- Born: 11 April 1845 Halberstadt
- Died: 11 March 1931 (aged 85) Freiburg im Breisgau
- Occupation: German classical philologist

= Otto Hense =

German classical philologist

Kurt Otto Friedrich Hense (11 April 1845, Halberstadt – 11 March 1931, Freiburg im Breisgau) was a German classical philologist known for his investigations of Sophocles and the anthologist Stobaeus.

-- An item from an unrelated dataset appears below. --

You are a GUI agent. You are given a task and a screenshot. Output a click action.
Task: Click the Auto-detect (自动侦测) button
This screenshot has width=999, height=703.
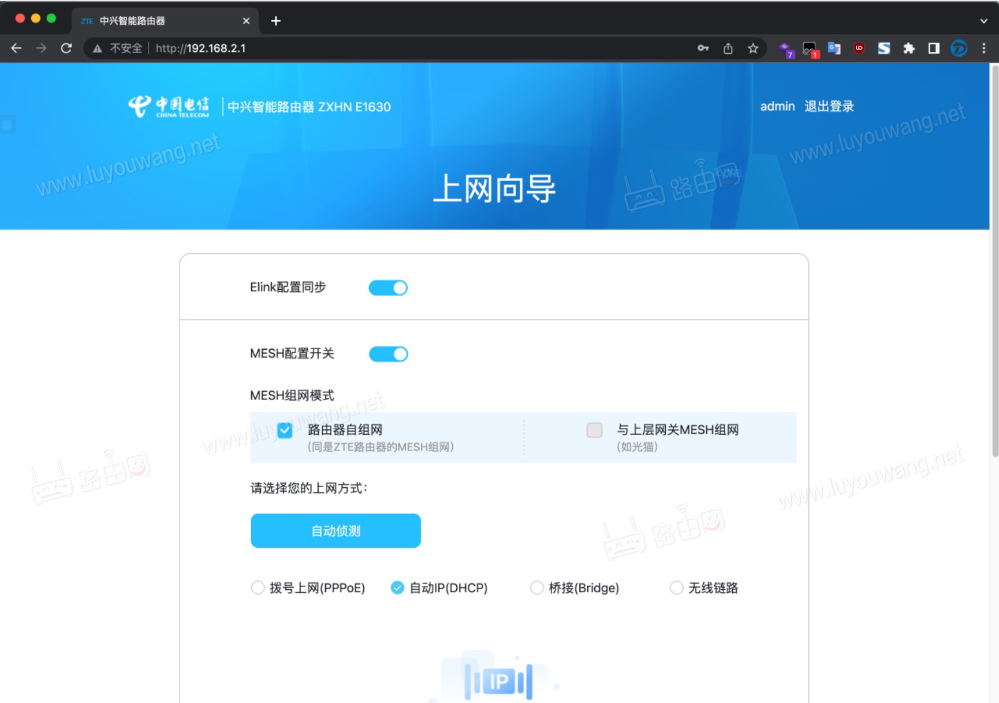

In 1868 he obtained his doctorate from the University of Halle with the dissertation thesis, Exercitationes criticae imprimis in Euripidis fragmentis. After graduation, he worked as a gymnasium teacher, and in 1872 received his habilitation for classical philology at the University of Halle. From 1876 to 1909 he was a professor at the University of Freiburg, where in 1893/94 he served as university vice-rector.

== Published works ==
With historian Curt Wachsmuth, he was co-author of a five-volume edition of Stobaeus, titled Ioannis Stobaei Anthologium, with volumes 1-2 containing the Eclogae physicae et ethicae and being edited by Wachsmuth (1884), and volumes 3-5 containing the Florilegium and being edited by Hense (1894–1912). Other significant works associated with Hense are:
- Heliodoreische Untersuchungen, 1870 – Studies on Heliodorus.
- Der Chor des Sophokles, 1877 – The chorus of Sophocles.
- Studien zu Sophokles, 1880 – Studies of Sophocles.
- Aischylos Agamemnon, 1883 – edition of Aeschylus' Agamemnon, (Friedrich Wilhelm Schneidewin's annotated edition revised by Hense).
- Nicolaus Schow und Stobaeus, 1885 – Nicolaus Schow and Stobaeus.
- Teletis reliquiae, 1889 – edition of Teles.
- Die Synkrisis in der antiken Litteratur: Prorectoratsrede, 1893 – The syncrisis in ancient literature.
- Seneca und Athenodorus, 1893 – Seneca and Athenodorus.
- Die Modificirung der Maske in der griechischen Tragödie, 1902, second edition 1905 – The modification of the mask in Greek tragedy.
- Reliquiae. edidit O. Hense, 1905 – edition of Musonius Rufus.